The air you breathe at home might be worse than the world’s most polluted cities

There is no feeling in the world quite like cooking Thanksgiving dinner. The oven runs for hours, roasting turkey and stuffing, releasing buttery, Maillard reactions into the air. Pop open a bottle of wine with family while you finish the gravy, and life is good. All of Maslow’s needs seem met, if only for a few moments.

But as we discovered by reading a chilling profile on new air quality research in The New Yorker by Nicola Twilley, things might not be so good for you and your family. While cooking Thanksgiving dinner, indoor carbon dioxide levels can spike to levels so high they could theoretically impair brain function, while fine particulate matter exceeds the air of the city with the dirtiest air on earth, New Delhi.

You won’t read these findings in any scientific journal yet, but you probably will soon. The early data comes courtesy of a project led by Colorado State University and University of Colorado called Homechem–or House Observations of Microbial and Environmental Chemistry–in which 15 research groups from nine different universities collect data inside a prefabricated home at the University of Texas. There, researchers cook, clean, and hang out, all while taking unprecedented measurements as to how our activities impact indoor air quality.

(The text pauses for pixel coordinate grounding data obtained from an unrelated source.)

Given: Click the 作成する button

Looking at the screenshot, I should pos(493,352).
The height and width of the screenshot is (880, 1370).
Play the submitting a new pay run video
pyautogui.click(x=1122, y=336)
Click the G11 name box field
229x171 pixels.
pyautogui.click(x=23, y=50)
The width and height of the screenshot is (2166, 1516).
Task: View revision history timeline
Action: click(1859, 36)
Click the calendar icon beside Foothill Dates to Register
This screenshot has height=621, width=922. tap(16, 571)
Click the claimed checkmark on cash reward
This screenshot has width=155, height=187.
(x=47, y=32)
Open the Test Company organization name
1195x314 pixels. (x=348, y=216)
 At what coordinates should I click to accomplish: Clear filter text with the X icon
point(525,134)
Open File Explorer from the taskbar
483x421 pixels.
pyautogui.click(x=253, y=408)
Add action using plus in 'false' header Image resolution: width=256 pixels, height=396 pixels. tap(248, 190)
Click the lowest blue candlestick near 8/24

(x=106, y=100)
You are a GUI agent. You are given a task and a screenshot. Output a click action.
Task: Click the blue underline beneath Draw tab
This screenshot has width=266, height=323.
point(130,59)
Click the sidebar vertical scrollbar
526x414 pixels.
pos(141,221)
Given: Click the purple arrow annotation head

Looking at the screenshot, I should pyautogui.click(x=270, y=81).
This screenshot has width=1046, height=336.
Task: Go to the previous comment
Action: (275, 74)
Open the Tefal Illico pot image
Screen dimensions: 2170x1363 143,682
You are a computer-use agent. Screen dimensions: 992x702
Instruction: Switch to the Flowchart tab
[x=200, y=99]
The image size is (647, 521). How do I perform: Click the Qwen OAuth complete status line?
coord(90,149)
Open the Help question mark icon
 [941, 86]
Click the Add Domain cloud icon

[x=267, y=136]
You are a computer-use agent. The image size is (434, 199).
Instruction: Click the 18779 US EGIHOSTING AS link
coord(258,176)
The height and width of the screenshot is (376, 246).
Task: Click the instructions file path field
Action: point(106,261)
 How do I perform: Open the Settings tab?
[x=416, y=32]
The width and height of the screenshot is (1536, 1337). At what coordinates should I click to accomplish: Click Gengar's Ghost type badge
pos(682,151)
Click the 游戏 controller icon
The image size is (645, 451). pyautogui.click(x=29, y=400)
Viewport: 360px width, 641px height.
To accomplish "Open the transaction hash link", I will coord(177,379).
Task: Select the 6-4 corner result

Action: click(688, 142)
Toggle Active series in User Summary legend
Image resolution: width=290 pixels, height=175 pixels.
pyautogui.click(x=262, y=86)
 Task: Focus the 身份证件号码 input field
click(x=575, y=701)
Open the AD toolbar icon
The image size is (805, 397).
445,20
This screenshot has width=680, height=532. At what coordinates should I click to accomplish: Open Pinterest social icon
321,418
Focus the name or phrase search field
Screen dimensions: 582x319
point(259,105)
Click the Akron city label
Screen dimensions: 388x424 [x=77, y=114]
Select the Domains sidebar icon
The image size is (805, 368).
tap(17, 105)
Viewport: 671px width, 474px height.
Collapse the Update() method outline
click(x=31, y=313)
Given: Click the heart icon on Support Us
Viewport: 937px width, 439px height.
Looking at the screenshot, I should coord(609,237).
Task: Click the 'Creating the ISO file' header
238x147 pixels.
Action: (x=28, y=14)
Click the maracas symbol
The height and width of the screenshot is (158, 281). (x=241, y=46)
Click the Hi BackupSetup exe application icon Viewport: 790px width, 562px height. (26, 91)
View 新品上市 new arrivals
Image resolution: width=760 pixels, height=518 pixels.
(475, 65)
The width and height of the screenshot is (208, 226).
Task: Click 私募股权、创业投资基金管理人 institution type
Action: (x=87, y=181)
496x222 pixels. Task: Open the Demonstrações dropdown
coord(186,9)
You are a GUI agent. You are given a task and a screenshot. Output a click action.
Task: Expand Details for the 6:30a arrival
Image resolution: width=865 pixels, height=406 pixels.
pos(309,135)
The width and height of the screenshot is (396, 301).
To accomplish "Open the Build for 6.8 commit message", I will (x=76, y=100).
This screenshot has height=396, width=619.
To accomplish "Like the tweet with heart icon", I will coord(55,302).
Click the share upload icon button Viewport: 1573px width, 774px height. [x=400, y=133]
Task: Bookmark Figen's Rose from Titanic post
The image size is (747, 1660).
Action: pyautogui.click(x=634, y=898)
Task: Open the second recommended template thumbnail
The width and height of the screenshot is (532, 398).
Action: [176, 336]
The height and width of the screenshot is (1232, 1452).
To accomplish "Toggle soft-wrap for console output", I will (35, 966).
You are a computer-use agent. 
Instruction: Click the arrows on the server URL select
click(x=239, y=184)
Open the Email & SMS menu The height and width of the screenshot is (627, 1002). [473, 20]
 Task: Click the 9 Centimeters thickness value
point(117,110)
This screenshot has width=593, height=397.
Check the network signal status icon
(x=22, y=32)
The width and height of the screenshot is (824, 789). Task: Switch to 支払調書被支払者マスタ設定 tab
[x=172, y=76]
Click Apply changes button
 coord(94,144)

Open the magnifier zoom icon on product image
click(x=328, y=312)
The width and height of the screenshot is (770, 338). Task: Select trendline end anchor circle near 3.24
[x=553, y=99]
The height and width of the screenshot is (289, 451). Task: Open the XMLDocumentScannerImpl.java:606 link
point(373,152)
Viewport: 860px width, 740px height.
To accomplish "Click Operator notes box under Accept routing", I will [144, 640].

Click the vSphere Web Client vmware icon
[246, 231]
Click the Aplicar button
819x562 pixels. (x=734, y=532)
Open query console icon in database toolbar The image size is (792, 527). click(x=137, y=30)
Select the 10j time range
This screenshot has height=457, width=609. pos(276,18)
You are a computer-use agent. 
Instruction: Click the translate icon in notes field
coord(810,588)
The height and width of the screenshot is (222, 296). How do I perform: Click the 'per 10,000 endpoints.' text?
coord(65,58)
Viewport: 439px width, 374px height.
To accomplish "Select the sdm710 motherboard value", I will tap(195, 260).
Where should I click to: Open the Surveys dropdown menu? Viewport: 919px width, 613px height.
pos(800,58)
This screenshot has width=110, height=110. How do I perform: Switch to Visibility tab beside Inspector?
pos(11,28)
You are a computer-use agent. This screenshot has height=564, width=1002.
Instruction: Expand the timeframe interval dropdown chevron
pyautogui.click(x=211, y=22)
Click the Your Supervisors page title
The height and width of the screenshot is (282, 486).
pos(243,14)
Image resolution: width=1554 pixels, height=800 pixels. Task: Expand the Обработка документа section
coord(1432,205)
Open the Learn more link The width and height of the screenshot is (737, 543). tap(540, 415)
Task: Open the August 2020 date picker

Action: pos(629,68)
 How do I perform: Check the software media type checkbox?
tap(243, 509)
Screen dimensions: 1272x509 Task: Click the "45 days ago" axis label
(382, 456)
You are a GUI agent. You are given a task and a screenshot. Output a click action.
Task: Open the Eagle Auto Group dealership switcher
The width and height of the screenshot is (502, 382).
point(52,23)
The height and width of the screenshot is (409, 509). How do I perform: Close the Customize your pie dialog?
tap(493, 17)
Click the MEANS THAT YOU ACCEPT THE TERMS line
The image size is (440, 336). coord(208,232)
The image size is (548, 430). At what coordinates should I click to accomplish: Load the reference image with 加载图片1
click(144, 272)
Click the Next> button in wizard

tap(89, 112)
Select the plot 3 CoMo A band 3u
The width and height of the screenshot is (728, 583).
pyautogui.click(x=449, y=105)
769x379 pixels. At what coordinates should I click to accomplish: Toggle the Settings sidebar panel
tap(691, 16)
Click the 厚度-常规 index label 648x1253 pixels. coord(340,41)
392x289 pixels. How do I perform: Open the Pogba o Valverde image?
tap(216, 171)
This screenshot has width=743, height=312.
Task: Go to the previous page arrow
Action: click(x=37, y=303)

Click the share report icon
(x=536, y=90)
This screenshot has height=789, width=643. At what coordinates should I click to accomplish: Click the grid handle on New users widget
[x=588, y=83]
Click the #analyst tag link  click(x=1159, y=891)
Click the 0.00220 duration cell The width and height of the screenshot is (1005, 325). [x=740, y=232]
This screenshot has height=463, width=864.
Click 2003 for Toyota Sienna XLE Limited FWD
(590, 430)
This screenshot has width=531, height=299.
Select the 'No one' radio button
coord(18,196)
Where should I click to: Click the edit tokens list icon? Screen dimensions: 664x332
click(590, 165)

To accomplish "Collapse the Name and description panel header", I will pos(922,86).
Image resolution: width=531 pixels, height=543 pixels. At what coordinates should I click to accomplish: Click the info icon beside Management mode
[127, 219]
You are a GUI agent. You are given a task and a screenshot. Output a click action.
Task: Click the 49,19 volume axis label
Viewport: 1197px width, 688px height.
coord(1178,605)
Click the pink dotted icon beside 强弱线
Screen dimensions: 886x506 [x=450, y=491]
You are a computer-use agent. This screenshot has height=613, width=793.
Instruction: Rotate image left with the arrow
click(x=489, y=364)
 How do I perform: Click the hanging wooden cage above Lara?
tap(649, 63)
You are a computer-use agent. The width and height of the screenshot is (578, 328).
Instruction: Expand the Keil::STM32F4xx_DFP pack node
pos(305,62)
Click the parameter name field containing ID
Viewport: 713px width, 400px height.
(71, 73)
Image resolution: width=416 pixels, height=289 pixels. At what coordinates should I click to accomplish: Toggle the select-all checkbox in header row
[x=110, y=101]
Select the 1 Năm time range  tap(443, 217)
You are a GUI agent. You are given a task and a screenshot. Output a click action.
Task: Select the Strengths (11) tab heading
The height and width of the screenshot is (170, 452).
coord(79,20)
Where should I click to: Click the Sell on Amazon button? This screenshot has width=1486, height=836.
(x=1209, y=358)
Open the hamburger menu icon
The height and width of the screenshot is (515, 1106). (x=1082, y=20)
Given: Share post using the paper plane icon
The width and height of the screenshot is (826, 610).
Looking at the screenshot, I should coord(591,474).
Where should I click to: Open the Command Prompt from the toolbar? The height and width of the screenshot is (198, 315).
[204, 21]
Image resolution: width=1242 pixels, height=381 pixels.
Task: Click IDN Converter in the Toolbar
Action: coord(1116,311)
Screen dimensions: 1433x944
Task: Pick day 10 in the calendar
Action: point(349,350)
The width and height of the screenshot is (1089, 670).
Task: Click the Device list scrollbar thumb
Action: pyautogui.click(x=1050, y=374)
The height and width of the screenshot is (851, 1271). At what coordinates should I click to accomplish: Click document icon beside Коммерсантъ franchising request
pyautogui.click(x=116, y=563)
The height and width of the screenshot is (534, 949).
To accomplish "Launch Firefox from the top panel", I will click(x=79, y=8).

Given that 90% of our time is spent indoors, you’d think this would be a topic we know a lot about. Yet little research has methodically studied indoor toxins. Pressing public health issues spurred by rapid urbanization has most researchers focused on the compounds in outdoor air. But what this group of researchers found inside was shocking. Some takeaways:

  • Cooking is terrible for indoor air quality–and bad enough at times to make air quality reach what urbanists would deem “polluted” levels. Quick stir-fries and long bakes alike both appear to have detrimental effects on air quality–but for how long, and to exactly what areas of your home, isn’t entirely clear.
  • Cleaning supplies are bad, too. In fact, in Los Angeles–where some research is occurring now–cleaning supplies could be so damaging that their volatile chemicals are leaching from indoors to outdoor air, creating more smog than the area’s more regulated cars.
  • Teenagers are contributing in their own special way. Writes Nicola Twilley: “[Homechem researchers] recently collaborated on a separate study of nearby high schools and found that the highest emission levels were always of the same two chemicals, found in exactly the same ratio at every location. After a little bit of detective work, they identified the culprit: Axe body sprays, which the teenage boys of Texas apparently apply lavishly in classrooms between periods.”

Overall, things look bad–very bad–for our indoor air quality. The good news is that many of the worst moments for air quality don’t seem to be sustained, but spike, like in the moments you make a stir-fry. However, because the nature of airborne chemicals is so complicated, foods, cleaners, and toiletries can actually interact with one another in difficult-to-deconstruct ways.

Back in 2016, WHO determined that 4.2 million people around the world die early each year because of outdoor air pollution. So how is our indoor air affecting our health? We may be many years from finding out, because this research is ongoing–and even when it’s complete, more research will need to prove a definitive link between these indoor compounds and our health. Until then, I for one am going to dream about the possibility of installing a fresh-air intake system. Even if these measures don’t fix indoor air quality on their own, we do know such interventions can affect the indoor biome of microorganisms in a way that is important to our general well-being.

Clearly, we need to entirely rethink the way we build housing. But good luck tearing Axe body spray from rancid 14-year-old boys.